Tıp Bayramı ve sağlığın trafik polisliği
Bizim kuşak çocukluğu kentlerde trafik polisi olmayı hayal etmekle başlar, zaman içinde ebeveyn ve çevre yönlendirmesi ile öğretmen, doktor olmaya meylederdi: ‘Büyüyünce ne olacaksın bakayım?’
Dönem plastik oyuncak araba dönemiydi. ‘Alamancı’ bir komşunuz yoksa tekerleri dönebilen metal oyuncak araba hayal ötesiydi.
Çoğu küçük mahallede özel araba ya var ya yoktu. Trafik içinde yol almak, çocuk aklım için İzmir Fuarı lunapark çarpışan arabaları kadar cazip, başrol ise doğal olarak trafik polislerindeydi.
Bir gün sokakta oynarken karşı komşumuz Maide Abla evine çağırdı. Gümülcine kökenliydiler, ailece sık görüşürdük. İçeride diğer komşu anneler de vardı. Meğer ‘su falı’ baktırıyorlarmış. ‘Kadın Hoca’ dua okuduğu suyun üstünde kafama tülbent örttü. Her bir kadın için sorular soruyor, su üzerinde evet mi yoksa hayır mı göründüğünü soruyordu. Tahmin edeceğiniz üzere ‘hiçbiri’ seçeneği yoktu. Hınzırlıktan değil ama o sevdiğim insanları üzmemek adına güzellikler için evet, olumsuz sonuçlar için hep hayır yazıyor dedim.

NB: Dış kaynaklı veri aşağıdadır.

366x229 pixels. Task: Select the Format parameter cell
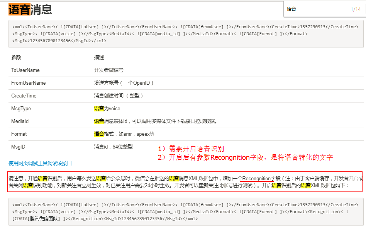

Son fal benim içindi. ‘Büyüyünce ne olacak?’ diye sordu falcı, sıkılmıştım, bir an önce sokağa dönmek istiyordum. Maide ablamız atıldı: ‘Doktor, doktor’. ‘Evet’ demeyi fırsata dönüştürüp oradan ayrıldım. Ben onlara hayalleri için umuda devam demiş oldum, onlar ise bana dair kendi hayallerini ruhuma enjekte ettiler.
Geldik bugüne…
AKP'nin sağlıkta dönüşüm marifeti ile tüm hekimler biraz doktor biraz da trafik polisiyiz.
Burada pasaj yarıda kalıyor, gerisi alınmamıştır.